74. "The date of 2 October 1997 is that of the signature of the Treaty of Amsterdam, which includes the Protocol. On that date it thus became clear that, subject to the subsequent ratification of that Treaty, the staff of the Schengen Secretariat would be integrated into the General Secretariat of the Council, the detailed arrangements for which would be adopted by the Council.

75. In those circumstances, the Council cannot be criticised for having, in the autonomous recruitment scheme introduced by Decision 1999/307, determined the class of persons eligible for such integration by fixing at 2 October 1997 the beginning of the period during which those persons had to have been employed in the Schengen Secretariat. Since the Council was authorised to determine the detailed arrangements for integration independently of the Staff Regulations and the Conditions of Employment by taking account of the position of the persons employed in the Schengen Secretariat, it was entitled to avert an artificial increase in the number of those persons after the principle of integration had become public knowledge on 2 October 1997. The choice of the date of 2 October 1997 cannot thus be regarded as arbitrary."

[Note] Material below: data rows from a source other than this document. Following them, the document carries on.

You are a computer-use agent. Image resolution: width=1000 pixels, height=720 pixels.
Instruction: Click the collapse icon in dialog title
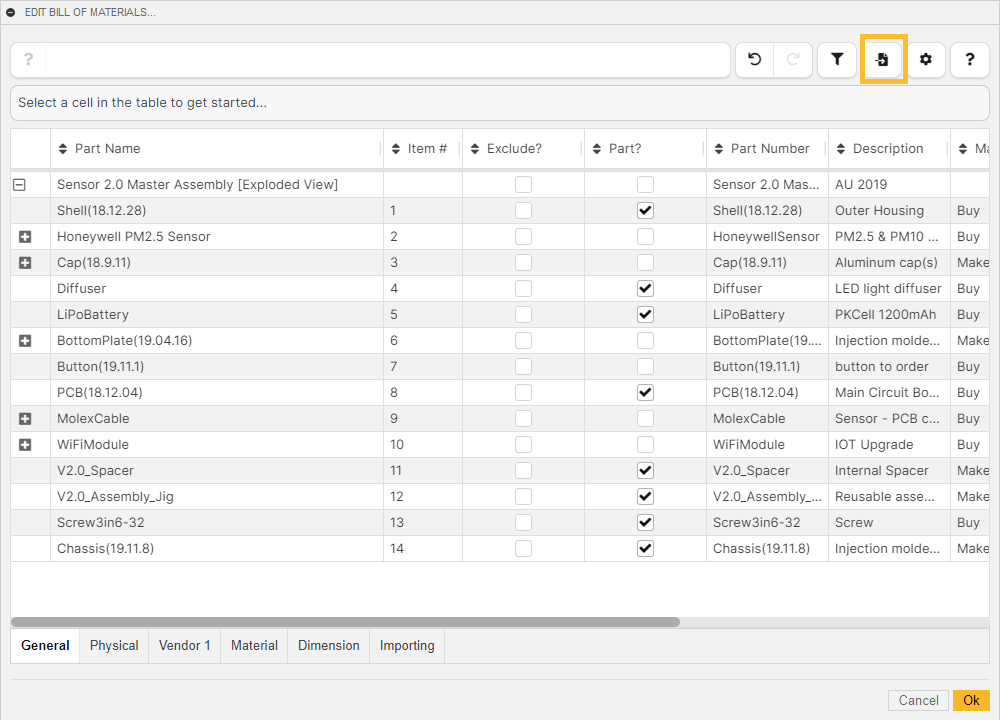point(11,12)
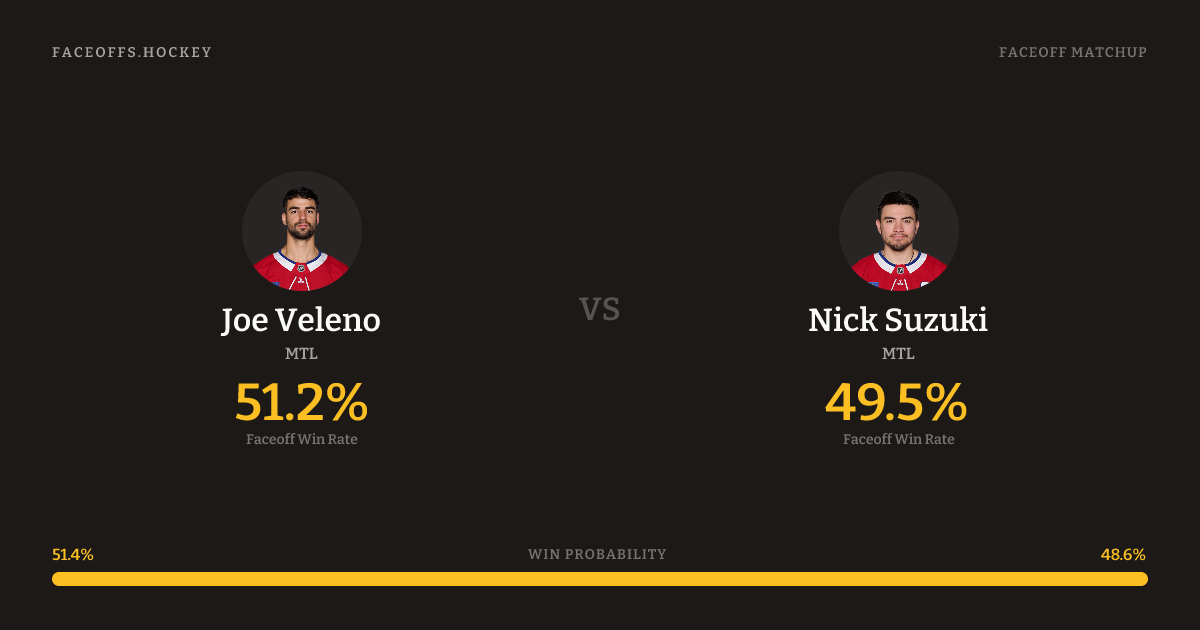Click the NHL shield on Suzuki's jersey collar
This screenshot has height=630, width=1200.
(900, 269)
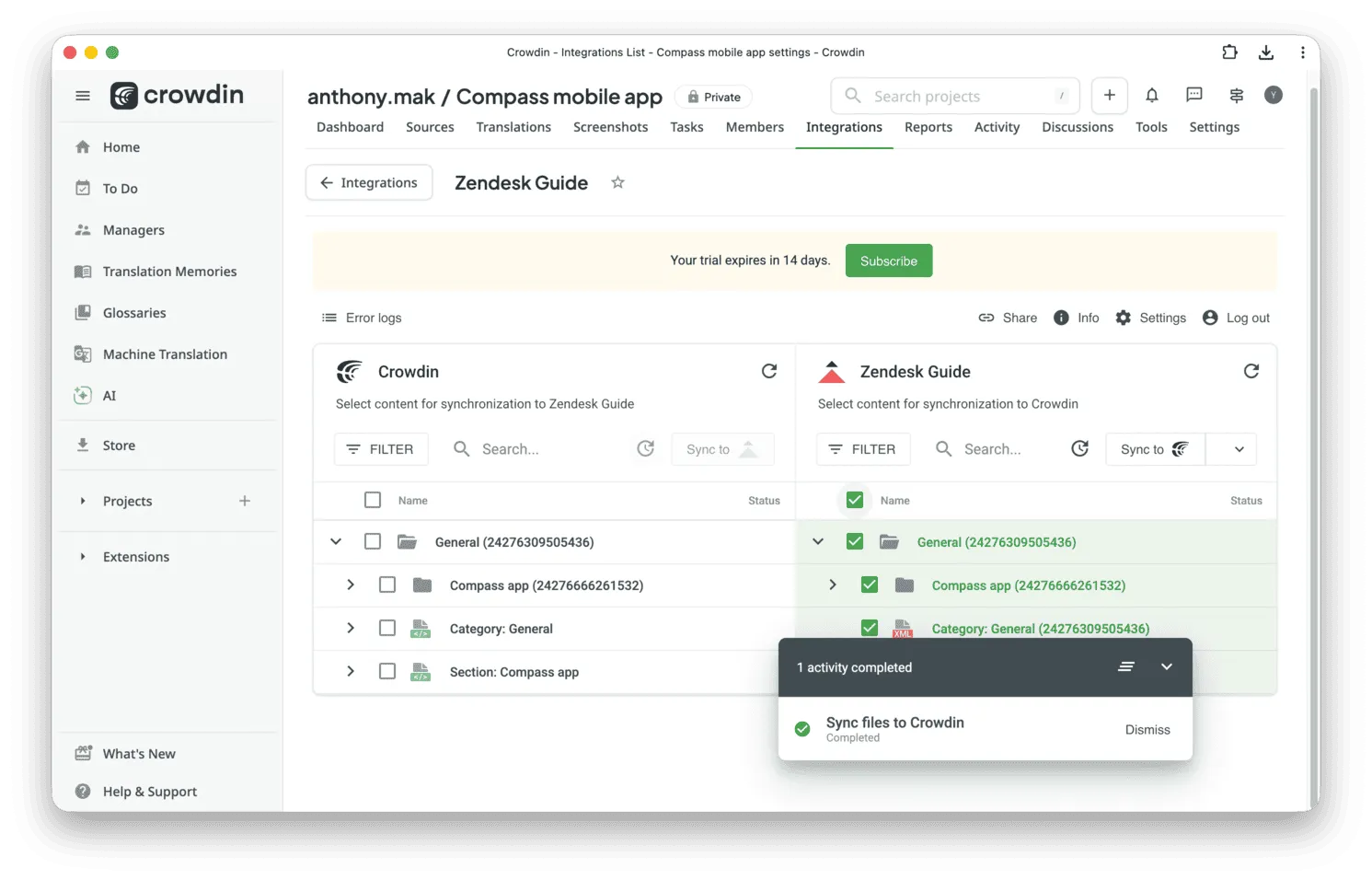Screen dimensions: 1372x880
Task: Click the Subscribe button
Action: coord(888,261)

2.5 In the light of the above judgement, the Ombudsman considers that the choice of the date of 2 October 1997, as set out in Art. 3 (e)(i) of Council Decision 1999/307/EC, cannot be regarded as arbitrary and/or discriminatory. The Ombudsman has therefore concluded that there appears to be no maladministration as regards this aspect of the case.

3. Conclusion

On the basis of the European Ombudsman's inquiries into this complaint, there appears to have been no maladministration by the Council of the European Union. The Ombudsman therefore closes the case.

The Secretary-General of the Council of the European Union will also be informed of this decision.